TheTimesCenter Lecture/Performance Hall:
Acoustics for All
continued
The entire room is now surfaced with slatted wood. This treatment allows some areas to be tailored with absorptive material where needed, while in other areas where absorption is not needed, a hard backing is installed behind the wood slats. These soft/hard materials alternate around the room to balance the acoustic signature; but outwardly, the room maintains the smoothly uniform look sought by Renzo Piano.

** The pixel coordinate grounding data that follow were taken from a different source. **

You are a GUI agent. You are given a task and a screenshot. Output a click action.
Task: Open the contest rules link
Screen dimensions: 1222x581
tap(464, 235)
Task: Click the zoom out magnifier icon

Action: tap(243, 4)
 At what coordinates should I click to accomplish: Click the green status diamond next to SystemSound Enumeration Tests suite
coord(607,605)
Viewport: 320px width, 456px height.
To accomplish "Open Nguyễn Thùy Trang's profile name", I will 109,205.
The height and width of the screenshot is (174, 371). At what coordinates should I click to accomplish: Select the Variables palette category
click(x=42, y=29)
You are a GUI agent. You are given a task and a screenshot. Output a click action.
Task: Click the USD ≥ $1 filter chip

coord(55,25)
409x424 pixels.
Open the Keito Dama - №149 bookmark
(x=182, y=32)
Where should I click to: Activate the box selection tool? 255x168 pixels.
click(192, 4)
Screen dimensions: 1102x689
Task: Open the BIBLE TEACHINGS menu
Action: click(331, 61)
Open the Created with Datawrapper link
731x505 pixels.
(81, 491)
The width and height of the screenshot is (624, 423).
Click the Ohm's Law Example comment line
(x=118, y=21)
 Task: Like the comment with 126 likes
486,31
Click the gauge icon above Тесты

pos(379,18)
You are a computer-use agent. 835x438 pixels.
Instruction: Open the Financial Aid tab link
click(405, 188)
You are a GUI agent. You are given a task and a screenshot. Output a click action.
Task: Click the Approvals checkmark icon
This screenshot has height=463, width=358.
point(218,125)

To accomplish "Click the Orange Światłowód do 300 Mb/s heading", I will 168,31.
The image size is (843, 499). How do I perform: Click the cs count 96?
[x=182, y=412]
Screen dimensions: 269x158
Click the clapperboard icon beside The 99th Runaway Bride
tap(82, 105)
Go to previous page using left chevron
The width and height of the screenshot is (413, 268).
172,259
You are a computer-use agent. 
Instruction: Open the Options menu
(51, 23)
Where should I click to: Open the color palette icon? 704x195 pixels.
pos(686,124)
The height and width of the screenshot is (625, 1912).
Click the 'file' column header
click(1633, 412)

ERES An electronic architecture system works by substituting virtual reflecting surfaces (that is, loudspeakers) to change the apparent size and shape of a room. The system changes the apparent pattern of reflected sound, simulating reflections from surfaces that may not be physically present, and/or expanding useful (but weak) reflections that are naturally present. Electronic architecture cannot help an excessively reverberant room, but it is very effective for extending the acoustic response of a relatively dry room. "TheTimesCenter is a good example of a room where the acoustic signature is smooth and well-controlled," says JH electro-acoustical engineer, Mark Turpin, "but has a relatively short decay, consistent with its basic purpose as a lecture hall. In this case, electronic architecture extends and shapes the room's decay pattern to support acoustic music performance."
Loudspeakers for the ERES are mounted to the lighting pipes around the room, with subwoofers hidden in the ceiling.
"We always strive to match the natural acoustics of a hall to its primary purpose," concludes Cooper. "At TheTimesCenter, this meant that the room needed to be ideally suited to its lecture use." Not so long ago, that choice would have severely limited the other programs suited to the room. Recent refinements in electronic architecture provide a range of acoustic signatures matched to different types of performances, making TheTimesCenter as acoustically flexible as it is visually stunning.
TheTimesCenter opened to the public on September 17, 2007.